> **WHAT YOU NEED TO DO**:
Please return every record below exactly as it stands.

> **RECORDS TO PROCESS**:

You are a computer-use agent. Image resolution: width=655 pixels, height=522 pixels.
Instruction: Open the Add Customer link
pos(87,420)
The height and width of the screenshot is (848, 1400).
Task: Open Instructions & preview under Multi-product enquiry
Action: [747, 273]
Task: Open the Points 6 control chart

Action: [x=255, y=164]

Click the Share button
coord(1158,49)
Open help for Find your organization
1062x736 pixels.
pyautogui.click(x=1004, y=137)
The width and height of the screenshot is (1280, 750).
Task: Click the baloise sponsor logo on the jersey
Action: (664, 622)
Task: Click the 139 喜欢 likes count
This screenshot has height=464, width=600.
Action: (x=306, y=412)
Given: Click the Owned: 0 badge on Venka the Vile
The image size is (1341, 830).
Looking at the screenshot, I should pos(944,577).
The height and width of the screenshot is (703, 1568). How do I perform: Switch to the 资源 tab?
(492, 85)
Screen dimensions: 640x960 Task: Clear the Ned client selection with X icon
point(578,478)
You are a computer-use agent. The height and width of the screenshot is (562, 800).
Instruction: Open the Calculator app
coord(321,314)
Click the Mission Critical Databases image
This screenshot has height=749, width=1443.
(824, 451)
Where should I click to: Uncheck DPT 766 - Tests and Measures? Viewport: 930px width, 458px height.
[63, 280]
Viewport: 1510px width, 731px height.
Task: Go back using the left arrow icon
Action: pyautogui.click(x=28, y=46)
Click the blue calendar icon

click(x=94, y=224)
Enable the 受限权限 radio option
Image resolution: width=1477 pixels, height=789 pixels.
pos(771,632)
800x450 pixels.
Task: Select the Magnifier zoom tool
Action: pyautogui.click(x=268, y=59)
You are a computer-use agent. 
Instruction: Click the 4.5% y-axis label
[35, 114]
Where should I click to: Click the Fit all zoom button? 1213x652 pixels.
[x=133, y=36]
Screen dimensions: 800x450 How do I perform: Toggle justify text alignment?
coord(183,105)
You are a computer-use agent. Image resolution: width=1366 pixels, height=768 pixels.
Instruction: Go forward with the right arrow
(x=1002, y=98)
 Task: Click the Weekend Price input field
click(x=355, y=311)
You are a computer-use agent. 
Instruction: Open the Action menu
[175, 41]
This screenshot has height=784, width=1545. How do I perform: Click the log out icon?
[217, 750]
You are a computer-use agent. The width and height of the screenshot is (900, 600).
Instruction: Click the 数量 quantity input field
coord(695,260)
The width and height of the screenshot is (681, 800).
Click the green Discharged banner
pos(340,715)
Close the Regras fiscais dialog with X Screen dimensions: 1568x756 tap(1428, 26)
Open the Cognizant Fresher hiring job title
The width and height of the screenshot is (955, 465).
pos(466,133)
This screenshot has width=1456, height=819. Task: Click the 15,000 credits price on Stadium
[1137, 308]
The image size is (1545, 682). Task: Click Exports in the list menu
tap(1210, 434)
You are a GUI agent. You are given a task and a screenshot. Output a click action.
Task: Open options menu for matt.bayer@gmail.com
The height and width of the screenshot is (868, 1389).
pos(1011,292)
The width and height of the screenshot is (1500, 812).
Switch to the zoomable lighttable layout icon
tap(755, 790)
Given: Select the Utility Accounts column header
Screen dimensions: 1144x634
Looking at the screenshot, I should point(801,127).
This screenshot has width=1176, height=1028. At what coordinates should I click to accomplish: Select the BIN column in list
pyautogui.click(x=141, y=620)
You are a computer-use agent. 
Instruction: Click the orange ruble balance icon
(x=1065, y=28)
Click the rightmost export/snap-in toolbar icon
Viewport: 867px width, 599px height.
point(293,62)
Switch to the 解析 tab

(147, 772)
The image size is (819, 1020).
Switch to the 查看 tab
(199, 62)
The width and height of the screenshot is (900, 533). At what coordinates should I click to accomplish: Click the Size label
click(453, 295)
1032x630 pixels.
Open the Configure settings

> **REPLY TO THE TASK**:
You are a computer-use agent. Image resolution: width=655 pixels, height=522 pixels.
Instruction: Open the Add Customer link
pos(87,420)
The height and width of the screenshot is (848, 1400).
Task: Open Instructions & preview under Multi-product enquiry
Action: [747, 273]
Task: Open the Points 6 control chart

Action: [x=255, y=164]

Click the Share button
coord(1158,49)
Open help for Find your organization
1062x736 pixels.
pyautogui.click(x=1004, y=137)
The width and height of the screenshot is (1280, 750).
Task: Click the baloise sponsor logo on the jersey
Action: (664, 622)
Task: Click the 139 喜欢 likes count
This screenshot has height=464, width=600.
Action: (x=306, y=412)
Given: Click the Owned: 0 badge on Venka the Vile
The image size is (1341, 830).
Looking at the screenshot, I should pos(944,577).
The height and width of the screenshot is (703, 1568). How do I perform: Switch to the 资源 tab?
(492, 85)
Screen dimensions: 640x960 Task: Clear the Ned client selection with X icon
point(578,478)
You are a computer-use agent. The height and width of the screenshot is (562, 800).
Instruction: Open the Calculator app
coord(321,314)
Click the Mission Critical Databases image
This screenshot has height=749, width=1443.
(824, 451)
Where should I click to: Uncheck DPT 766 - Tests and Measures? Viewport: 930px width, 458px height.
[63, 280]
Viewport: 1510px width, 731px height.
Task: Go back using the left arrow icon
Action: pyautogui.click(x=28, y=46)
Click the blue calendar icon

click(x=94, y=224)
Enable the 受限权限 radio option
Image resolution: width=1477 pixels, height=789 pixels.
pos(771,632)
800x450 pixels.
Task: Select the Magnifier zoom tool
Action: pyautogui.click(x=268, y=59)
You are a computer-use agent. 
Instruction: Click the 4.5% y-axis label
[35, 114]
Where should I click to: Click the Fit all zoom button? 1213x652 pixels.
[x=133, y=36]
Screen dimensions: 800x450 How do I perform: Toggle justify text alignment?
coord(183,105)
You are a computer-use agent. Image resolution: width=1366 pixels, height=768 pixels.
Instruction: Go forward with the right arrow
(x=1002, y=98)
 Task: Click the Weekend Price input field
click(x=355, y=311)
You are a computer-use agent. 
Instruction: Open the Action menu
[175, 41]
This screenshot has height=784, width=1545. How do I perform: Click the log out icon?
[217, 750]
You are a computer-use agent. The width and height of the screenshot is (900, 600).
Instruction: Click the 数量 quantity input field
coord(695,260)
The width and height of the screenshot is (681, 800).
Click the green Discharged banner
pos(340,715)
Close the Regras fiscais dialog with X Screen dimensions: 1568x756 tap(1428, 26)
Open the Cognizant Fresher hiring job title
The width and height of the screenshot is (955, 465).
pos(466,133)
This screenshot has width=1456, height=819. Task: Click the 15,000 credits price on Stadium
[1137, 308]
The image size is (1545, 682). Task: Click Exports in the list menu
tap(1210, 434)
You are a GUI agent. You are given a task and a screenshot. Output a click action.
Task: Open options menu for matt.bayer@gmail.com
The height and width of the screenshot is (868, 1389).
pos(1011,292)
The width and height of the screenshot is (1500, 812).
Switch to the zoomable lighttable layout icon
tap(755, 790)
Given: Select the Utility Accounts column header
Screen dimensions: 1144x634
Looking at the screenshot, I should point(801,127).
This screenshot has width=1176, height=1028. At what coordinates should I click to accomplish: Select the BIN column in list
pyautogui.click(x=141, y=620)
You are a computer-use agent. 
Instruction: Click the orange ruble balance icon
(x=1065, y=28)
Click the rightmost export/snap-in toolbar icon
Viewport: 867px width, 599px height.
point(293,62)
Switch to the 解析 tab

(147, 772)
The image size is (819, 1020).
Switch to the 查看 tab
(199, 62)
The width and height of the screenshot is (900, 533). At what coordinates should I click to accomplish: Click the Size label
click(453, 295)
1032x630 pixels.
Open the Configure settings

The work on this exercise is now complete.